EXERCISE: Rewrite the items from the line containing "Screen dimensions: 1274x605" through the line containing "pos(140,580)", substituting "version" for "copyright" and leaving everything else as it is. Omit the pictures.

RECORDS:
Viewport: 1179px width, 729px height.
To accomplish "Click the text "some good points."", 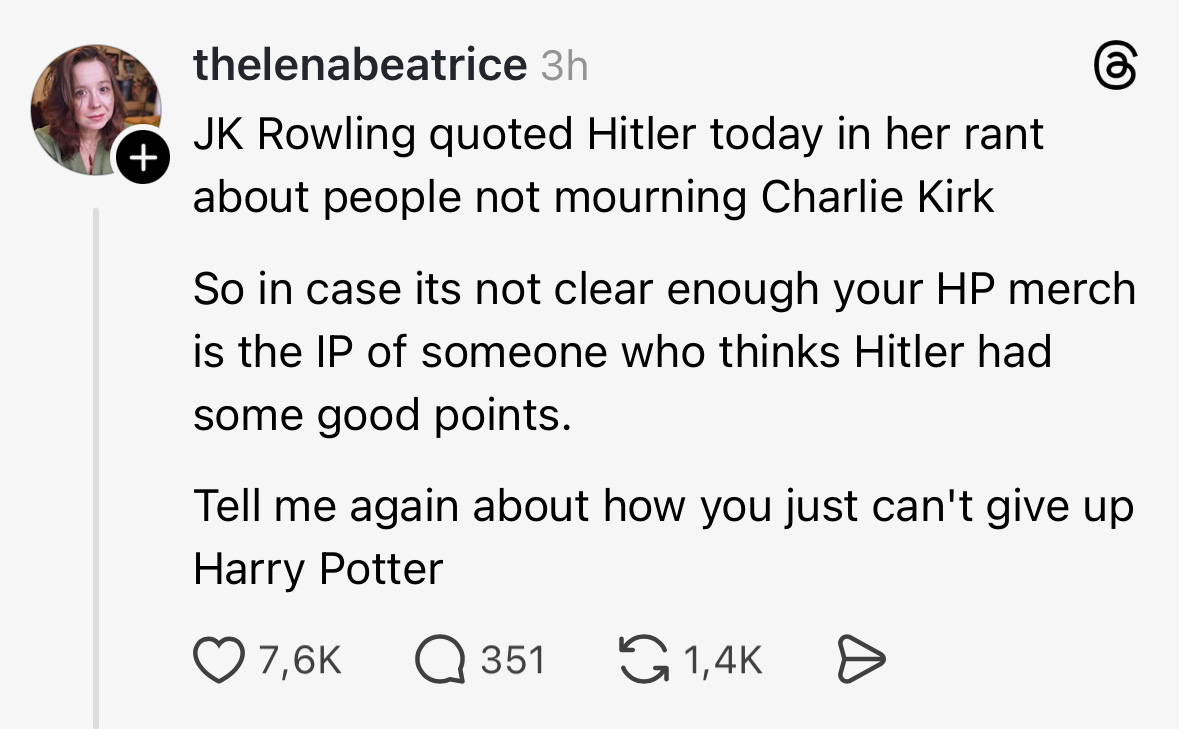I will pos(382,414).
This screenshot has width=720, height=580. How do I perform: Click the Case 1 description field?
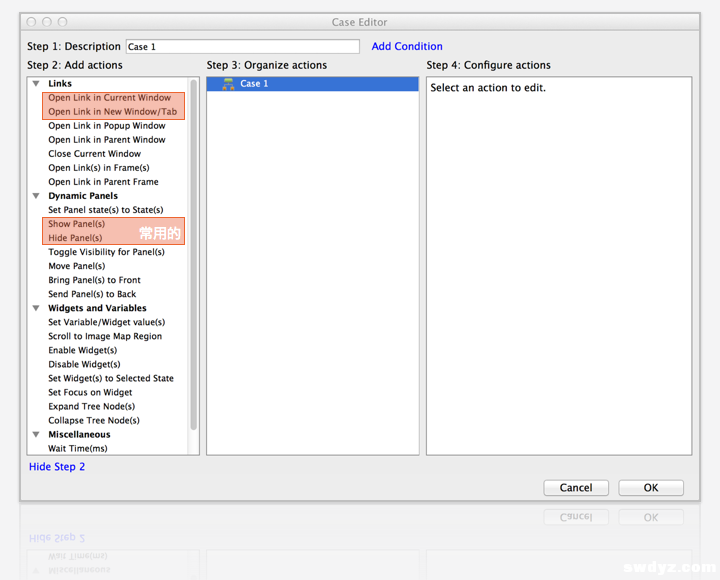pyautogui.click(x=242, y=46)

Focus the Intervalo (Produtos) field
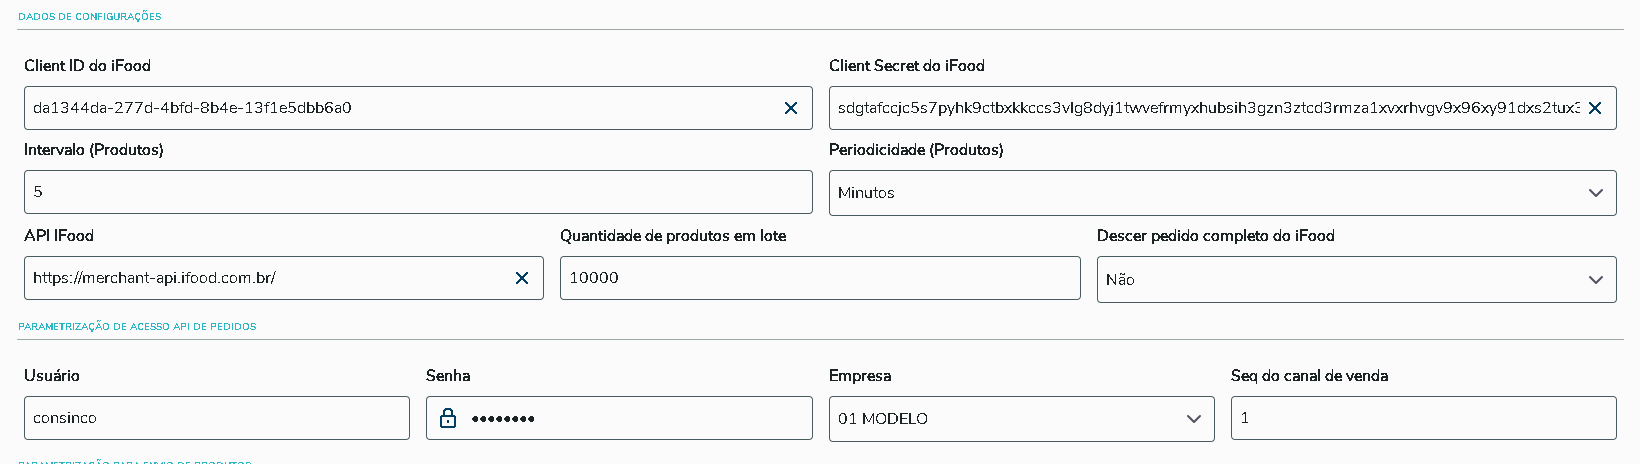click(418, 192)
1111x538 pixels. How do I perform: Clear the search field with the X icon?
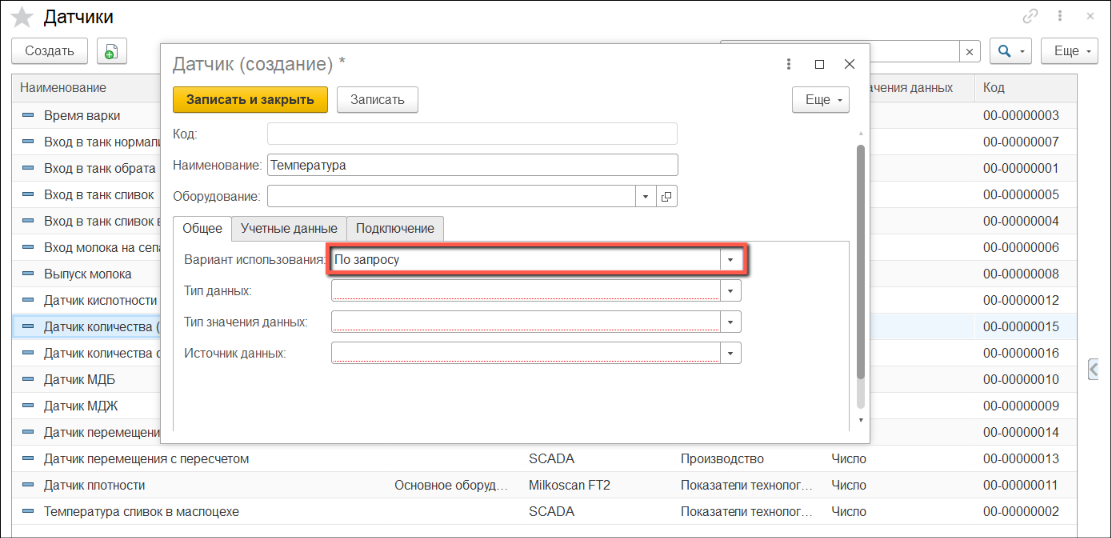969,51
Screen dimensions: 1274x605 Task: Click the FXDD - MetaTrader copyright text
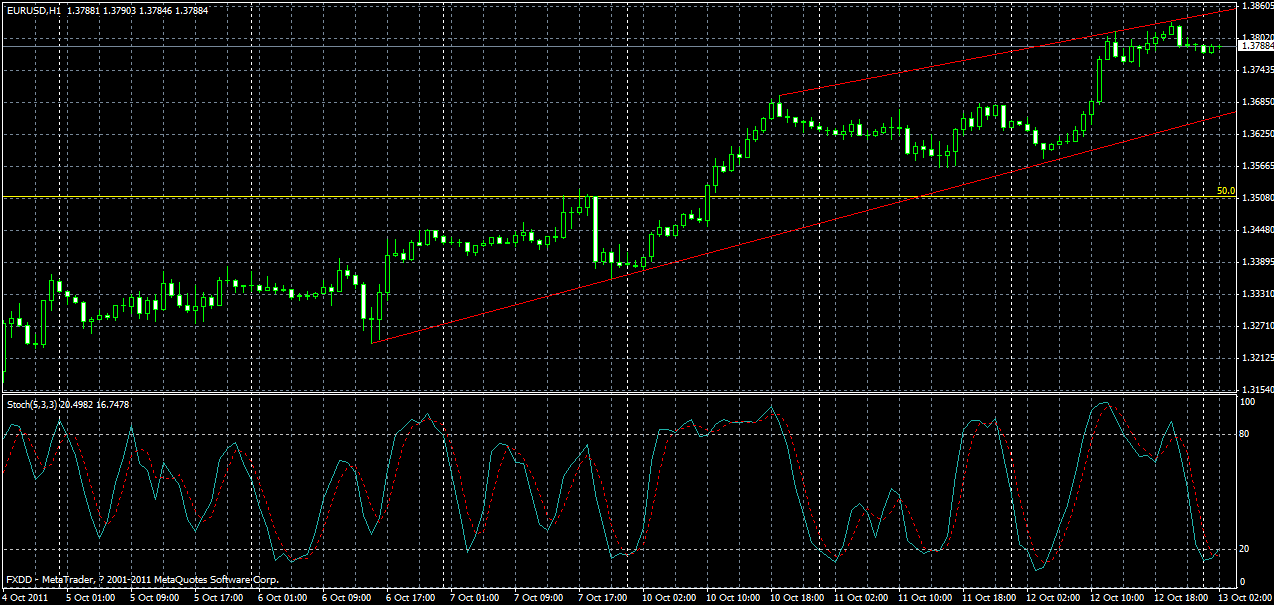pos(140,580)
...
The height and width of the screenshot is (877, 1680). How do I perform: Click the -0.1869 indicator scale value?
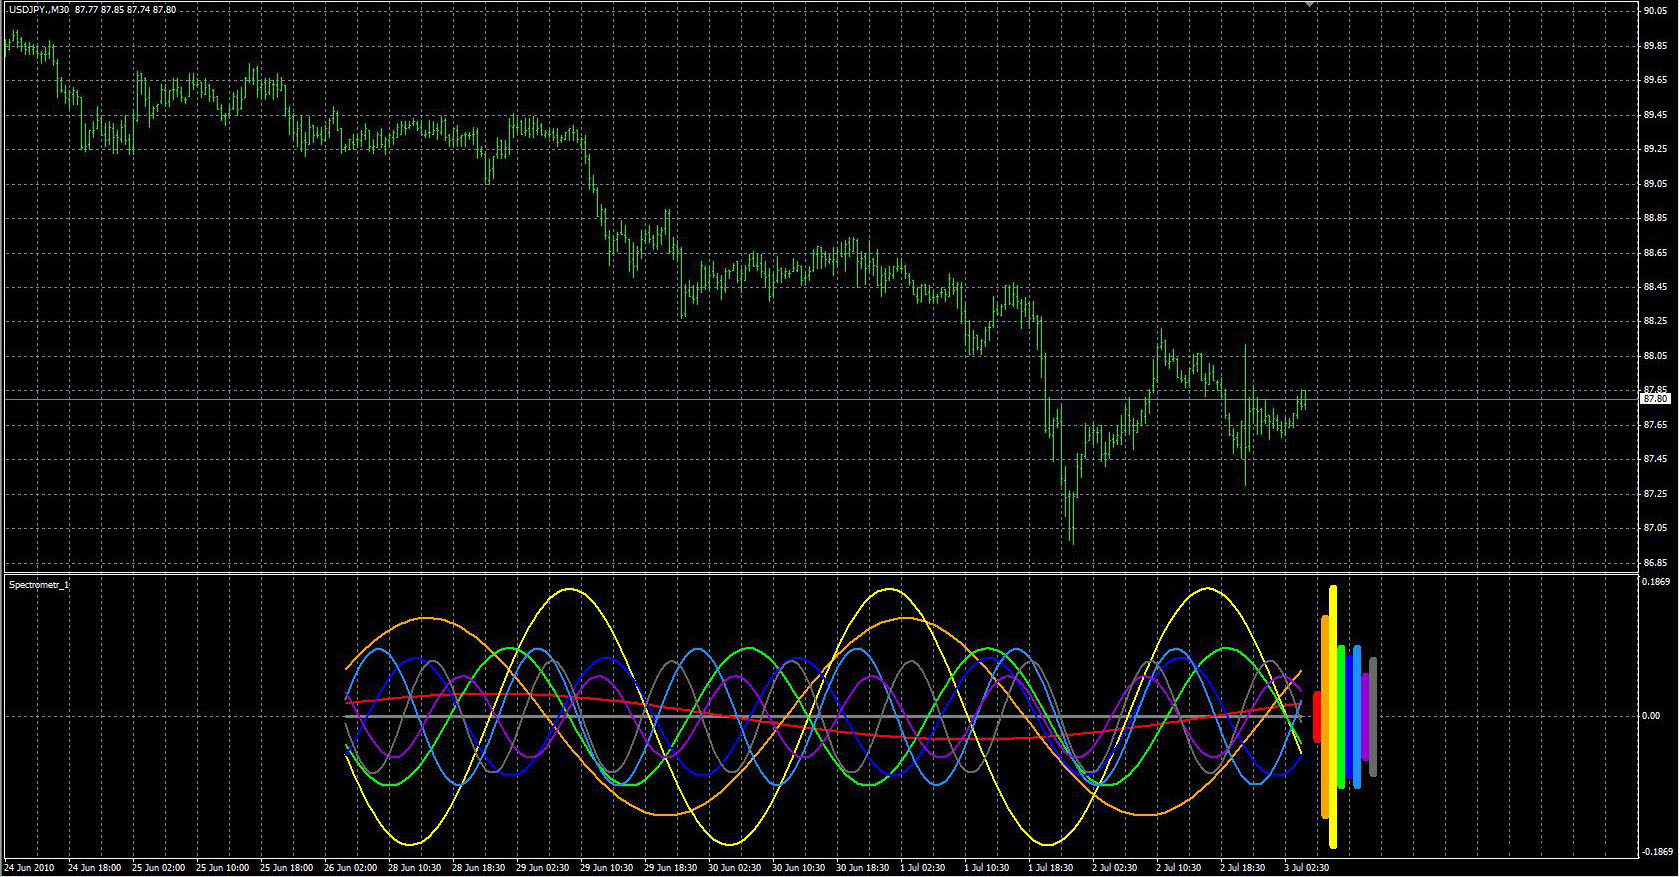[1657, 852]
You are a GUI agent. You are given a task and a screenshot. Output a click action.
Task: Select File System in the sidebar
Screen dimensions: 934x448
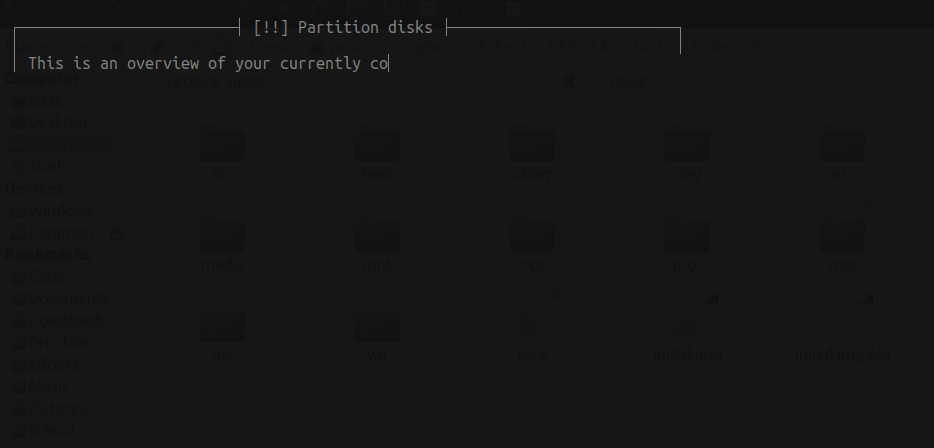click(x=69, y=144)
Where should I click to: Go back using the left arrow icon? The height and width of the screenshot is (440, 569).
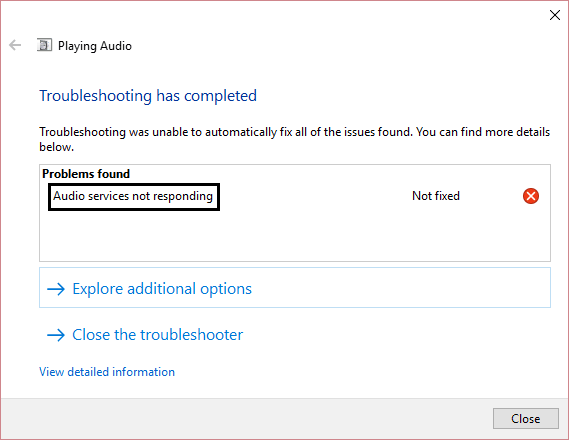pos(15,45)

THE ANSWER:
Screen dimensions: 1274x605 Task: Click the FXDD - MetaTrader version text
pos(140,580)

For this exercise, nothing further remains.